LOGFILE No. 21/2016 – Qualification of Single-Use Component: The Need for Standardization

Qualification of Single-Use Component: The Need for Standardization

by Christopher Smalley

Dr. Sabrina Restrepo and Chris Smalley presented a poster on behalf of Merck, Sharp & Dohme at the Parenteral Drug Association (PDA) Annual Meeting held in San Antonio, Texas on 14-16 March.
The poster was entitled,” Qualification of Single-Use Component: The Need for Standardization ,” which made the argument that there is a need for standardization of several attributes of single use components to enable their rapid adoption and use in advancing pharmaceutical and biopharmaceutical manufacturing.

Problem Statement

The proliferation of custom designs, many very similar to each other, create a greater number of SKUs (stock keeping units) to manage. This proliferation translates into supply chain complexity, a greater number of supplier change notifications, more resources required to successfully manage these notifications, risk to component reliability as well as inventory management challenges.

Proposed Solutions

Clear expectations on the part of the users are necessary, and as an example described the expectations that Merck, Sharp & Dohme (MSD) communicates to its suppliers. These expectations can consist of several of the following:

  • Attribute 1: Biocompatibility testing
  • Attribute 2: Mechanical properties
  • Attribute 3: Gas transmission properties
  • Attribute 4: United States Pharmacopeia (USP) <661> test for plastics
  • Attribute 5: European Pharmacopeia (E.P.) 5.2.8. on TSE-BSE
  • Attribute 6: Total Organic Carbon (TOC) analysis
  • Attribute 7: pH/Conductivity
  • Attribute 8: Extractable/Leachable testing
  • Attribute 9: Chemical compatibility testing
  • Attribute 10: Protein adsorption studies
  • Attribute 11: Endotoxin testing
  • Attribute 12: Sterilization validation (e.g., gamma irradiation)
  • Attribute 13: Container closure integrity
  • Attribute 14: Particulates
  • Attribute 15: Calibration of embedded instrumentation
  • Attribute 16: Free from Special Case Compounds

Not all attributes become expectations:

Attribute 15, calibration of embedded instrumentation, instead of applying universally, would apply to bioreactors, but not tubing, connectors or filters. Attributes that are consistently applied are attribute 1, biocompatibility testing (USP <87 and <88>, ISO 10993), attribute 2, mechanical properties (gas and vapor transmissions, for example), attribute 4, USP <661> when the component is a plastic, attribute 5, demonstrating safety by not transmitting BSE/TSE, attribute 8, extractables and, where appropriate, leachables testing, and attribute 16, freedom from special case compounds. Note that the attributes which are consistently applied are bolded in the listing of attributes.

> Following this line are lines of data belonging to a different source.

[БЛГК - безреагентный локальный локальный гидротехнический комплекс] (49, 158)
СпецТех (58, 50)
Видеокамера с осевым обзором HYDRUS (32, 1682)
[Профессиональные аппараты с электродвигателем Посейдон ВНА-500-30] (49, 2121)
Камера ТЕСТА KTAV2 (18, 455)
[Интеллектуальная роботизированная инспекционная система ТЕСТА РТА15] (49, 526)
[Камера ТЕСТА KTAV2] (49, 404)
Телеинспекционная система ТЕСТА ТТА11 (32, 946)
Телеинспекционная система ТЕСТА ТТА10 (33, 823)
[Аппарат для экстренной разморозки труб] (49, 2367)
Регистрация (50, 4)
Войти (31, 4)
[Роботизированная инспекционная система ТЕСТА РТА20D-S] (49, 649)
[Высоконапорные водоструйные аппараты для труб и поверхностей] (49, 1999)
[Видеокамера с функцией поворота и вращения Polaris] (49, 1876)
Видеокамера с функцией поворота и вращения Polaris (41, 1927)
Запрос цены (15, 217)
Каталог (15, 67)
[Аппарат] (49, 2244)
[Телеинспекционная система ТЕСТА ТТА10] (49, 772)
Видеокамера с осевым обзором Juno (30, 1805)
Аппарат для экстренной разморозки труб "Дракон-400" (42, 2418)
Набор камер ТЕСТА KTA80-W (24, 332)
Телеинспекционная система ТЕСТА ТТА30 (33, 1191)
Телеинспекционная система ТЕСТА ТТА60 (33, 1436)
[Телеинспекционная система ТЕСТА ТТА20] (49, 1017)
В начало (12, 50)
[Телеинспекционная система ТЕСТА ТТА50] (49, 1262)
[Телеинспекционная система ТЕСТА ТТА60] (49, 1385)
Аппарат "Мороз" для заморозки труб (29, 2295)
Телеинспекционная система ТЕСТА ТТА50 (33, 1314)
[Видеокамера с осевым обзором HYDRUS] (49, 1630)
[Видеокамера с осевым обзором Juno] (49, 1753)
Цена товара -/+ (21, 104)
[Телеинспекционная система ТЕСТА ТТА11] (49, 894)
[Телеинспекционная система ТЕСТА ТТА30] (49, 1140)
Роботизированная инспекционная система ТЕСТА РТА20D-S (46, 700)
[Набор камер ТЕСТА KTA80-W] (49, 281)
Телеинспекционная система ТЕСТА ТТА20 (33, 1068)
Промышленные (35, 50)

This last attribute, freedom from special case compounds, has posed a quandary for Merck, Sharp & Dohme. PQRI (Produce Quality Research Institute) issued guidance for extractables in OINDP (Oral Inhalation and Nasal Drug Products) that says that no special case compounds should appear in process contact components used for OINDP manufacturing or packaging. The special case compounds are PAH (Poly aromatic hydrocarbons), PNA (Poly nuclear aromatics) and 2-MBT (Mercaptobenzothiazole), which occur with high frequency in carbon black, which is used as a filler in black EPDM (ethylene propylene diene monomer). In the absence of guidance for extractables in parenteral components, MSD has been using OINDP, however every manufacturer of black EPDM MSD has tested includes these special case compounds. Because the guidance says ‘must contain no …’ MSD feels they are not even able to use a risk assessment to justify any present. However, for many high pressure/high temperature applications such as clean steam and steam sterilizers, there aren’t many good alternatives.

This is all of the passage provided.